Norway approves $1 trillion wealth fund’s plan for oil stock divestment

Norway’s $1 trillion sovereign wealth fund, which manages $1 trillion of the country’s assets, has been given the go signal to dump more than $13 billion in stocks linked to fossil fuels, becoming the largest fossil fuel divestment to date.

According to a report from Reuters, Norway’s parliament approved on Wednesday the government’s plan to divest oil and gas stocks in its massive $1 trillion wealth fund by limiting its investments to companies that mine less than 20 million tonnes of coal annually. This means that the world’s largest fund would no longer invest in companies that could generate more than 10 gigawatts (GW) of power from coal.
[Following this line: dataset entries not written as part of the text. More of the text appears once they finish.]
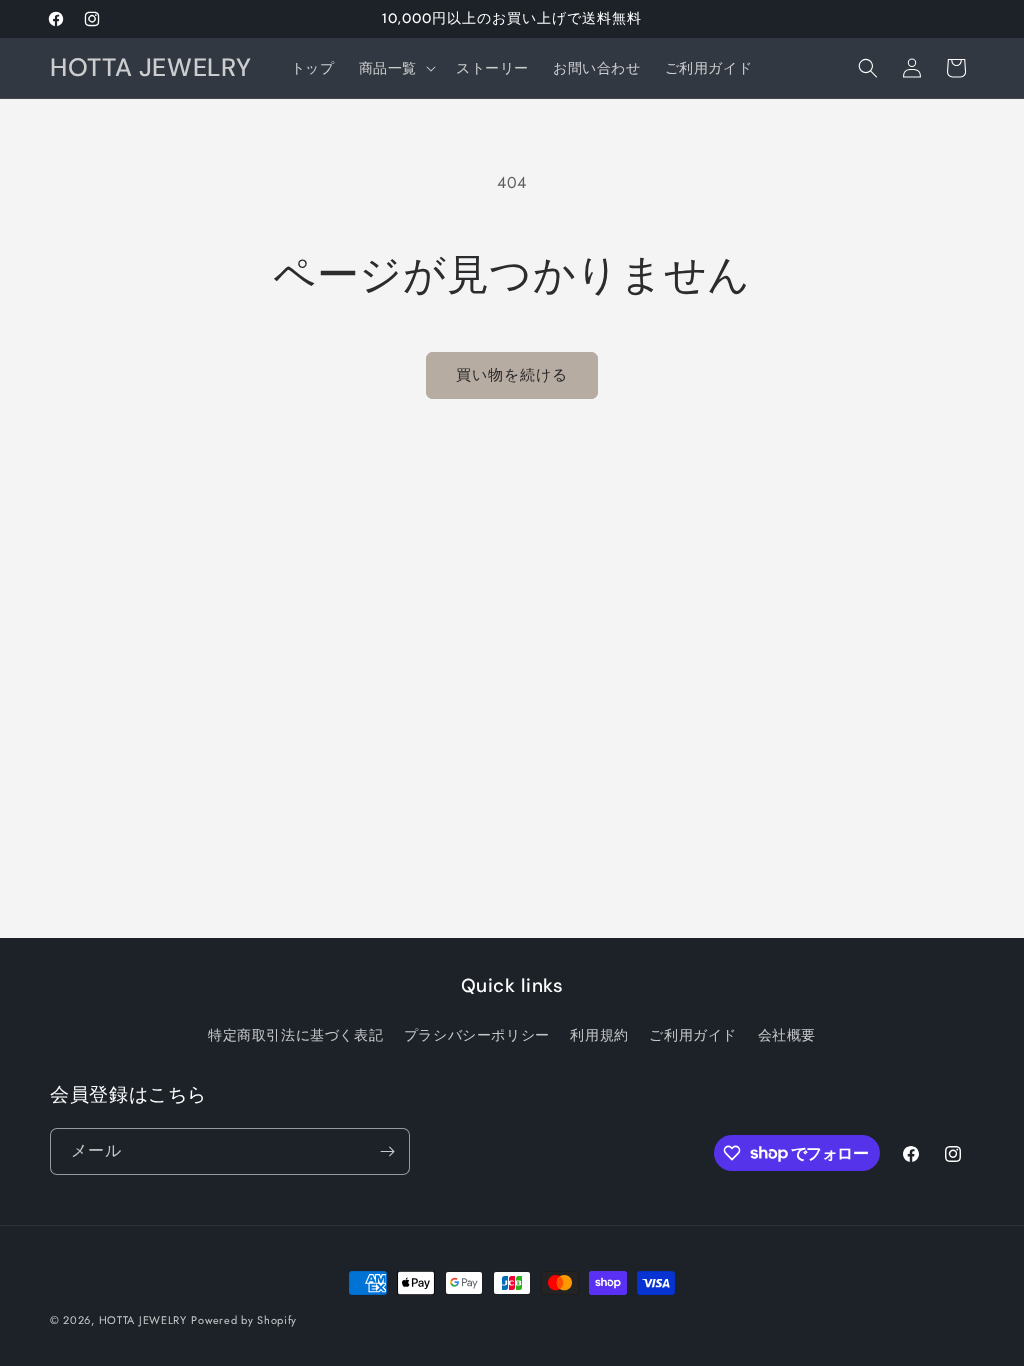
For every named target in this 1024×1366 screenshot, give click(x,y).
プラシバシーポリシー (477, 1035)
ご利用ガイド (693, 1035)
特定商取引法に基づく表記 (295, 1035)
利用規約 (599, 1035)
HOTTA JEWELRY (143, 1320)
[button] (395, 68)
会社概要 (787, 1035)
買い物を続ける (512, 375)
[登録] (387, 1151)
The parliament has also agreed to allow the sale of smaller exploration companies and ban an estimate of 150 companies that are classified by the index provider FTSE Russel as part of the exploration and production subsector. These include big producers such as Royal Dutch Shell Plc, Exxon Mobil Corp, Chesapeake Energy Corp., Cnooc Ltd., Cairn Energy Plc, and many more.

“What this does do … is give a very clear signal to both governments and companies that the time for financing fossil fuels is coming to an end, for the benefit of both people and planet,” said Martin Norman, Sustainable Finance Campaigner at Greenpeace in Norway.

According to two climate groups, Urgewald and Future in our Hands Norway, about 8 coal companies are likely to be divested, resulting in a total of $5.8 billion in stock and bonds.

 “The big story in energy economics over the next decade will be the storming of the bastions of fossil fuels by renewable energy sources that are cheaper to build and run, orders of magnitude cleaner and also much easier and quicker to deploy,” explained Mark Lewis, head of sustainability research at the investment bank BNP Paribas.